Poco importa que tal derecho no aparezca en la Constitución española (ni en ninguna otra del mundo): “Que los derechos no estén reconocidos no quiere decir que no existan”. Al fin y al cabo, el asunto, al que compara con la lucha por el voto femenino o por erradicar la esclavitud, “no habría de plantearse en términos de legalidad sino de legitimidad”. 

Al fin y al cabo, Cataluña formó parte de España “por derecho de conquista” y por tanto merece, en una democracia que de verdad sea tal, poder escoger entre seguir vinculada a la metrópoli o dirigir su propio destino. Una te
is aberrante
, la del “derecho de conquista”, que sólo sostiene el independentismo más ultramontano y que sorprende de alguien de la erudición de Ramón Cotarelo. 

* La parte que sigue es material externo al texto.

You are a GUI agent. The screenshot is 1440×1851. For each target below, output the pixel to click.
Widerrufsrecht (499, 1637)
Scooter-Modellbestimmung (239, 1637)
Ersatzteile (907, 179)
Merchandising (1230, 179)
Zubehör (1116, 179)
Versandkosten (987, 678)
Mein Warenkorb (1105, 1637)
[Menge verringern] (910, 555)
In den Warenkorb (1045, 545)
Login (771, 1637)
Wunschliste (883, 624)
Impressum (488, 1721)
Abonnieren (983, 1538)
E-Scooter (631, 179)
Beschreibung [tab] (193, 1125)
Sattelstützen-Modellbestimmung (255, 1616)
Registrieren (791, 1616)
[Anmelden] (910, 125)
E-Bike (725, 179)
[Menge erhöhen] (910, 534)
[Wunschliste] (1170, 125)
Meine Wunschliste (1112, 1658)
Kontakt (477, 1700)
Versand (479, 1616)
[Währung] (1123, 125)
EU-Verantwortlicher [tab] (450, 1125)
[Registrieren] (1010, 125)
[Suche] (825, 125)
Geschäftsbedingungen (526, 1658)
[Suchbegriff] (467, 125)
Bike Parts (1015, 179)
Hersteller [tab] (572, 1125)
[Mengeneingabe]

Cataluña (y cualquiera otra parte del territorio nacional) se puede segregar porque, en realidad, Castilla no sólo ha hecho a España, al decir de Ortega, sino que “es España”. Y si Castilla es España, Cataluña no cabe en España. Negar esto es ser cómplice con “las actitudes de la derecha que exacerban el conflicto nacionalista”. En realidad, cualquier cosa que no sea firmar la secesión supone alentar el separatismo, de tal suerte que a mayor oposición al separatismo, más crecería éste. La alternativa sería, claro, no ofrecer resistencia. 
En esa delirante dicotomía, en la que España pierde siempre, lleva instalada la democracia española desde hace cuarenta años.